Desilusión, entonces, porque a Deadpool 2 el cine tampoco le alcanza. O, mejor dicho: en Deadpool 2 el cine ya no piensa, el humor no sirve para nada que no sea sostener un torrente de gags autorreferenciales. La primera Deadpool era irreverente, la segunda es solo infantil: la tonelada de referencias populares no pide más que el simple reconocimiento de la cita, no hay mucho para hacer más que eso. Wade está desconsolado y dice que al menos todavía les queda Bowie; su amigo le miente y le dice que sí, que todavía les queda Bowie. Comedia precaria: me río porque sé algo que el protagonista ignora, porque tengo apenas una referencia (obvia, gruesa) más que él. Y así toda la película: una seguidilla interminable de puestas en abismo, de cosas “meta” que gastan su frescura en cuestión de minutos; Deadpool diciendo que esto que vemos es una película; que él, como Wolverine en Logan, va a morir; que los X-Men son así o asá, etc. Hay dos o tres momentos muy buenos, como el de las piernitas o el descenso en paracaídas, en los que la película explota con inteligencia su universo y detiene por un rato la catarata de referencias, pero son pocos.

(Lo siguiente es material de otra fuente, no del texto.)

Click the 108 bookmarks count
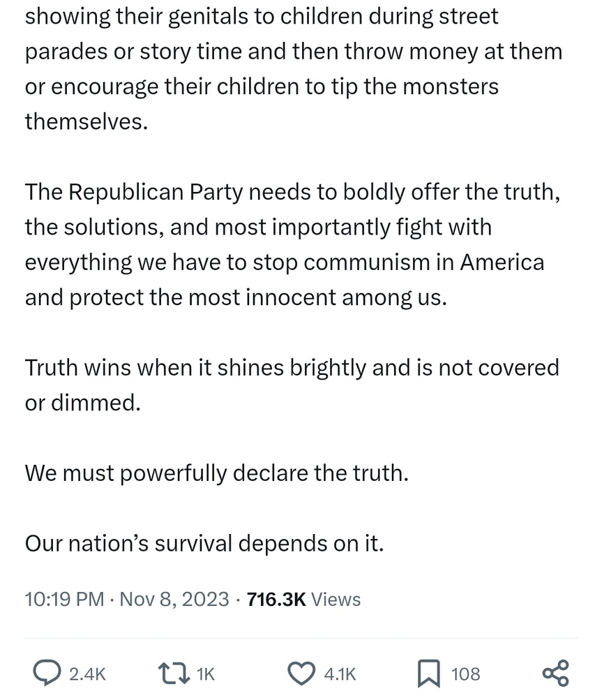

Cada película disimula sus carencias como puede. Deadpool 2 necesita hablarle directamente a su público todo el tiempo, volverlo un compinche poco agraciado que se ríe con estímulos elementales, que se contenta con apenas reponer unos cuantos guiños más o menos automáticos. Con el cine ya no alcanza, ahora hay que apelar a la complicidad, hacerle creer al espectador que sabe solo porque pudo unir algunos datos sueltos. La trayectoria de la franquicia es similar a la de Guardianes de la galaxia: primera película notable, de escala masterpiece, cine popular en todo su esplendor; segunda película escasa que fagocita lo construido en la anterior y no agrega nada nuevo, nada interesante, y solo se limita a revolear chistes autorreferenciales, a “romper la cuarta pared” (como se decía antes, cuando esas cosas todavía podían resultar novedosas). La autoconciencia hace tiempo que dejó de ser algo disruptivo: mostrar el artificio no significa nada, en todo caso hay que ver qué hace cada película con eso; si lo toma para criticar con inteligencia el cine mainstream desde adentro, sin destruirlo, potenciándolo, multiplicándolo varias veces por sí mismo, o si lo usa apenas como una vía para dirigirse al público y desviar la atención de la pobreza cinematográfica del conjunto. Deadpool 2 no piensa y tampoco le interesa demasiado que su público lo haga.